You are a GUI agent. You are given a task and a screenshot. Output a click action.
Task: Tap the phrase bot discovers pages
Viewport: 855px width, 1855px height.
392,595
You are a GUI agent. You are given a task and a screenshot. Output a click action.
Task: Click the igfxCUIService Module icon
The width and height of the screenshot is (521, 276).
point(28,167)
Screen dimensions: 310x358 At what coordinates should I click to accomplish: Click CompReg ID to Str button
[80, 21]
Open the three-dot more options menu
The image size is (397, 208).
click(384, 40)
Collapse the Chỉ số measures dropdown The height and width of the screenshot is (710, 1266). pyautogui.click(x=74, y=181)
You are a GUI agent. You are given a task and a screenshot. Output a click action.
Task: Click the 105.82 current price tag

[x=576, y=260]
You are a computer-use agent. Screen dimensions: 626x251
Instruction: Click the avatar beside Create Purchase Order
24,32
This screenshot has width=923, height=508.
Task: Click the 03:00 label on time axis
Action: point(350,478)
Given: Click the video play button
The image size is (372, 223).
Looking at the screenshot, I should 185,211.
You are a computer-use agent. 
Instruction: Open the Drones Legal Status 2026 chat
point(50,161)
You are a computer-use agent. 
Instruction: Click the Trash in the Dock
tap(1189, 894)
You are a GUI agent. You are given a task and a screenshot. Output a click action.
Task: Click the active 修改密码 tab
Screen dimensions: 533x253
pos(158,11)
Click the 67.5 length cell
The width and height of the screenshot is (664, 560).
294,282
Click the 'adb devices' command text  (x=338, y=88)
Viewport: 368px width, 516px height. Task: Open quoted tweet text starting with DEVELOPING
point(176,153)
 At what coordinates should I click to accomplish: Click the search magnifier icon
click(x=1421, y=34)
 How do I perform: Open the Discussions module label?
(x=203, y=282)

════════

> Work order: What are the lines from the one with "Viewport: 368px width, 516px" through the end of the entries? Give them again exactly, both end lines included.

> Answer to this task:
Viewport: 368px width, 516px height. Task: Open quoted tweet text starting with DEVELOPING
point(176,153)
 At what coordinates should I click to accomplish: Click the search magnifier icon
click(x=1421, y=34)
 How do I perform: Open the Discussions module label?
(x=203, y=282)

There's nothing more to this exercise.